Collection entries

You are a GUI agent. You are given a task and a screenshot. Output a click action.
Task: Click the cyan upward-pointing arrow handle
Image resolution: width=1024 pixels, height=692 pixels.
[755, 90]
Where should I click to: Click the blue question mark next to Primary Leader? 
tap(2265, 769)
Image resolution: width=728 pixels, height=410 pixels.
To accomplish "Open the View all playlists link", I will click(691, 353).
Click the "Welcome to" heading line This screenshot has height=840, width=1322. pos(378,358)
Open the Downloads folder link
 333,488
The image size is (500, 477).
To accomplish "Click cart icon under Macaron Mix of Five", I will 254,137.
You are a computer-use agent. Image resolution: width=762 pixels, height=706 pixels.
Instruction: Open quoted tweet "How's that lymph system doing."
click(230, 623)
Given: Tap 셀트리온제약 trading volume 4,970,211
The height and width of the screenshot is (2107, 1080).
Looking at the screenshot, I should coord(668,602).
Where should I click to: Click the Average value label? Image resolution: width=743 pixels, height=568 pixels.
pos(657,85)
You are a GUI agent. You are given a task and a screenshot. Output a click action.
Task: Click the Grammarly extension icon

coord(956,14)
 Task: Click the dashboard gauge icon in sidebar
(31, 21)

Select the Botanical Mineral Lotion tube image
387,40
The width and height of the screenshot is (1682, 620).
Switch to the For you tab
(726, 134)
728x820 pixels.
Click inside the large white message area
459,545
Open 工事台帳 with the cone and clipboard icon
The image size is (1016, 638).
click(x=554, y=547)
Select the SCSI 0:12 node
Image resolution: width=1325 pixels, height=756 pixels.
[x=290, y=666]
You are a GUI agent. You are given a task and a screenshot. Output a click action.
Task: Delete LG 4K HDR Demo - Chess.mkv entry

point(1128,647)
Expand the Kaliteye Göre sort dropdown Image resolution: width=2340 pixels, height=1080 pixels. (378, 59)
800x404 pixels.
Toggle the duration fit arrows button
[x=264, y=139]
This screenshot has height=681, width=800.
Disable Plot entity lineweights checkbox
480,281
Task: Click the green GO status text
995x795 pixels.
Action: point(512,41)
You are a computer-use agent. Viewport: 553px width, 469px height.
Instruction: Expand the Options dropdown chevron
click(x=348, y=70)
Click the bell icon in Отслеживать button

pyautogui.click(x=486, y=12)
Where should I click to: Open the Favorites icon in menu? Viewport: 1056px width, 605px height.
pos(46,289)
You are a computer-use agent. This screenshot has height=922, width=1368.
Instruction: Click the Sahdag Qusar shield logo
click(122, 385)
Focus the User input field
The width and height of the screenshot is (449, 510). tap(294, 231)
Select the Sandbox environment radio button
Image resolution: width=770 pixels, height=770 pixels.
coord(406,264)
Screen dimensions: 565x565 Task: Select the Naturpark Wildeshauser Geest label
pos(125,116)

• [What you will do]: Show a copy of each line from the data that includes the word "computer".

• [Solution for this task]:
You are a computer-use agent. Image resolution: width=762 pixels, height=706 pixels.
You are a computer-use agent. Viewport: 553px width, 469px height.
You are a computer-use agent. This screenshot has height=922, width=1368.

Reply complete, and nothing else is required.